Shellshock vulnerability threat bleeding heart hackers have been attacked


technology news Beijing time on September 26th morning news Thursday, the researchers warned that hackers have begun to use the latest "Shellshock" computer system vulnerabilities, vulnerability scanning with worms, and infection of these systems.

influence range

Shellshock is following the April this year, bleeding heart loophole, the industry’s first major Internet threats found.

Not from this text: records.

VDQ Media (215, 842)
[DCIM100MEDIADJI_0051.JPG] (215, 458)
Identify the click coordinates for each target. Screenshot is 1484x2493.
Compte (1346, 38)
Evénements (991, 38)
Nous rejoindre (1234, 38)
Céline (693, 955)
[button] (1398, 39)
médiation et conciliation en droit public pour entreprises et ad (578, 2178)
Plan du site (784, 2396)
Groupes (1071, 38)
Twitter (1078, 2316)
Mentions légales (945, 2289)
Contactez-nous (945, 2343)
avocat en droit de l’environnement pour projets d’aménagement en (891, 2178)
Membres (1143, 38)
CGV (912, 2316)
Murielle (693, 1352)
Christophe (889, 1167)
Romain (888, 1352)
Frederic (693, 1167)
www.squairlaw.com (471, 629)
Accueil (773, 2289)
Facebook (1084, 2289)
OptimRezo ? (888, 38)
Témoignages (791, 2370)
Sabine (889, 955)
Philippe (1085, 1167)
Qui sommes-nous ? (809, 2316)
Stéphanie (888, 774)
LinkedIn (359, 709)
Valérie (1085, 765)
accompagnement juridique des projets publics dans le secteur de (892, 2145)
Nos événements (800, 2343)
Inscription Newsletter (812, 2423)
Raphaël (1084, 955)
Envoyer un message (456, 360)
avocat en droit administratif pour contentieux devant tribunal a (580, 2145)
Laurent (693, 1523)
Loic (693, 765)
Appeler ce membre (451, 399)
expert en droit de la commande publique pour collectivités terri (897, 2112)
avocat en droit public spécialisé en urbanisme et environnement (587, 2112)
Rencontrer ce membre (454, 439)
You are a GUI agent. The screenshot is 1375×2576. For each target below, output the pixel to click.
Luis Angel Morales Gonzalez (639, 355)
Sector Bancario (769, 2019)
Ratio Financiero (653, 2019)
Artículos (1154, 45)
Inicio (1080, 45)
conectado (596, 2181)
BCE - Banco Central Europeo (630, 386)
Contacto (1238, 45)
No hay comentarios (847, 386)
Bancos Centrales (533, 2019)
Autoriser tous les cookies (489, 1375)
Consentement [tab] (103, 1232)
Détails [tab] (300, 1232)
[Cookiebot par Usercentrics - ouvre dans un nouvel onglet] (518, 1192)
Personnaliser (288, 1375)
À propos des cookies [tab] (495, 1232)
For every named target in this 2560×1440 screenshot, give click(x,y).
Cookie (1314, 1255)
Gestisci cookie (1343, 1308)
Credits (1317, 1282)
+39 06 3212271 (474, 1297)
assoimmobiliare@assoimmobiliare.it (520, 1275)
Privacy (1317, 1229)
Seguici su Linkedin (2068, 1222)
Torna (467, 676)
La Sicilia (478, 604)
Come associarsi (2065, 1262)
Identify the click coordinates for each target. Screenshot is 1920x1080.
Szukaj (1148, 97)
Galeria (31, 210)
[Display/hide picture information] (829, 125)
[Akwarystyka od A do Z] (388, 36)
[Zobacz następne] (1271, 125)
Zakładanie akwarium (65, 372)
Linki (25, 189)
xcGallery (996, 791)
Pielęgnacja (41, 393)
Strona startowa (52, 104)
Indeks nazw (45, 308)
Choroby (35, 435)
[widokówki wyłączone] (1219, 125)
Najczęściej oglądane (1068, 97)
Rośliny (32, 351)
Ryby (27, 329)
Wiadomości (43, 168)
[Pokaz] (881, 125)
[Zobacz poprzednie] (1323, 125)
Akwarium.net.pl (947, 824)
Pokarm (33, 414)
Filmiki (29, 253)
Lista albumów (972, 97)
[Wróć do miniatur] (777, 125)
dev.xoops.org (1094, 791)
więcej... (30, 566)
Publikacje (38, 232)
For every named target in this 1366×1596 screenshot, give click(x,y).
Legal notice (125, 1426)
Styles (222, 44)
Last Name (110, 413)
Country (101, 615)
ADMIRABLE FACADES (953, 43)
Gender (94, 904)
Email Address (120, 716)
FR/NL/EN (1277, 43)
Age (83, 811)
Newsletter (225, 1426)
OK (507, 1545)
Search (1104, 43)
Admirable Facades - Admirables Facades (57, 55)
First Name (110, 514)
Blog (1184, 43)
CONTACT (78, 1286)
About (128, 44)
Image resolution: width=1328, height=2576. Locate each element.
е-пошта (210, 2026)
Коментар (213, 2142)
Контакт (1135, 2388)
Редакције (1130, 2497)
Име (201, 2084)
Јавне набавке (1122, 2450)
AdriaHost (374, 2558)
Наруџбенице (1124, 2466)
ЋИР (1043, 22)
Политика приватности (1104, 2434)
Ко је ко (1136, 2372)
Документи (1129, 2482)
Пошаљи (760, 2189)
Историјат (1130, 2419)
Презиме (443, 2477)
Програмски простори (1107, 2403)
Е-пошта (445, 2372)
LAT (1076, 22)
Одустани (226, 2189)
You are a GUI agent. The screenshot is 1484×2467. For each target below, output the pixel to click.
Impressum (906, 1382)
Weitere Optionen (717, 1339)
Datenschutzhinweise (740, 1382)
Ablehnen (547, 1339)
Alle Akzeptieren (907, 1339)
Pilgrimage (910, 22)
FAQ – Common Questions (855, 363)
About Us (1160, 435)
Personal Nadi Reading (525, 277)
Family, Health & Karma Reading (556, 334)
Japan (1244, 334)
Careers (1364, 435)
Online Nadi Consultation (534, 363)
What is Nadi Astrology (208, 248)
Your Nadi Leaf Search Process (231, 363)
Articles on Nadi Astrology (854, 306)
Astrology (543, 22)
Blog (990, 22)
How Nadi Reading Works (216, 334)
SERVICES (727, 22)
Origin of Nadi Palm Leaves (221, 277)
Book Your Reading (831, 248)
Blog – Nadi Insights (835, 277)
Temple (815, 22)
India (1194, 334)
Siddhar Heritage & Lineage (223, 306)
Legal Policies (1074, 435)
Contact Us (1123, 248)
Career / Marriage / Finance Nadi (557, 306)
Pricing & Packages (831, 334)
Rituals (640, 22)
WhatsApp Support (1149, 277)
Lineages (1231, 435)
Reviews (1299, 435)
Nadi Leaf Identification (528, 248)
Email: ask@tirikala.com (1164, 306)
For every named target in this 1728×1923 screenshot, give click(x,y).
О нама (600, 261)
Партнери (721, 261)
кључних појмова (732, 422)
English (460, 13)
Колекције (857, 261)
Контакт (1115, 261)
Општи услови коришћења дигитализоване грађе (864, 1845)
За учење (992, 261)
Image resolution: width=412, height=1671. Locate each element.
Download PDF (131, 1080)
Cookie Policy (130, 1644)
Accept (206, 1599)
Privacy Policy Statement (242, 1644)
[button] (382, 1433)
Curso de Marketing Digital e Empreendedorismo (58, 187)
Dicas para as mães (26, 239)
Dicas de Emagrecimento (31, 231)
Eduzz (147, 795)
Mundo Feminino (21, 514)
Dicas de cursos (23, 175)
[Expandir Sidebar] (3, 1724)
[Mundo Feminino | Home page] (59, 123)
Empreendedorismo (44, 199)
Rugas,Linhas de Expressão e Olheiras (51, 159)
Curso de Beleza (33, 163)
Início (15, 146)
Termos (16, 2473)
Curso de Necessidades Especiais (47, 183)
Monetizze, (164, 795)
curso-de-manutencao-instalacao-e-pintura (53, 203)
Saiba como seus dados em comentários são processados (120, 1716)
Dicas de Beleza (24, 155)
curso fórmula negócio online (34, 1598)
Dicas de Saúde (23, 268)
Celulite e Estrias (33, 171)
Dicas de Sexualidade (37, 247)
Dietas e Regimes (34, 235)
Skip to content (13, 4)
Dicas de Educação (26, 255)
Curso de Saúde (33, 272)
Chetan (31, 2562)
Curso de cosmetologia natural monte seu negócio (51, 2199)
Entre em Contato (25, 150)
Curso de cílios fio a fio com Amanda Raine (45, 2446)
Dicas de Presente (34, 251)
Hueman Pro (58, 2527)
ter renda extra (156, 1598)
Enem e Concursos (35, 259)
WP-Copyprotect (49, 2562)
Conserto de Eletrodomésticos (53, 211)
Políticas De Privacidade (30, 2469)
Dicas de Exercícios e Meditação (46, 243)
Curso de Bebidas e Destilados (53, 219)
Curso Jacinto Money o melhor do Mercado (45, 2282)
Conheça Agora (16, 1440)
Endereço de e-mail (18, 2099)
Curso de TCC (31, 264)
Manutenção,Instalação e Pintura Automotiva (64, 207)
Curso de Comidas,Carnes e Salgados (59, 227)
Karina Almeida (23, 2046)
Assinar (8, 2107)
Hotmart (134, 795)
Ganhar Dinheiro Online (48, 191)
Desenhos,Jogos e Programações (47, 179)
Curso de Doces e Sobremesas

Because of the impact of the OpenSSL encryption software is used in about 2/3 of the world’s web servers, so the impact of a wide range of.

The extent of the threat of the latest

this vulnerability is comparable to "bleeding heart", to a certain extent because of the impact of the Shellshock Bash software, it is widely used with various types of network servers and other computer equipment.

but security experts said, because not all computers running Bash vulnerabilities, so the number of affected systems may be less than the heart bleeding". However, the destruction of Shellshock itself is even greater, because hackers can take full control of the infected machine, not only can destroy data, or even turn off the network, or attack on the site.

Compared with

, bleeding heart loophole will only lead to data leakage.

technology industry is stepping up to determine which systems may be remotely exploited by hackers, but it is impossible to estimate the number of affected systems. "We don’t really know how broad the spread is, which is probably one of the most difficult to assess in recent years." Well known internet security expert Dan · Kaminski (Dan Kaminsky) said.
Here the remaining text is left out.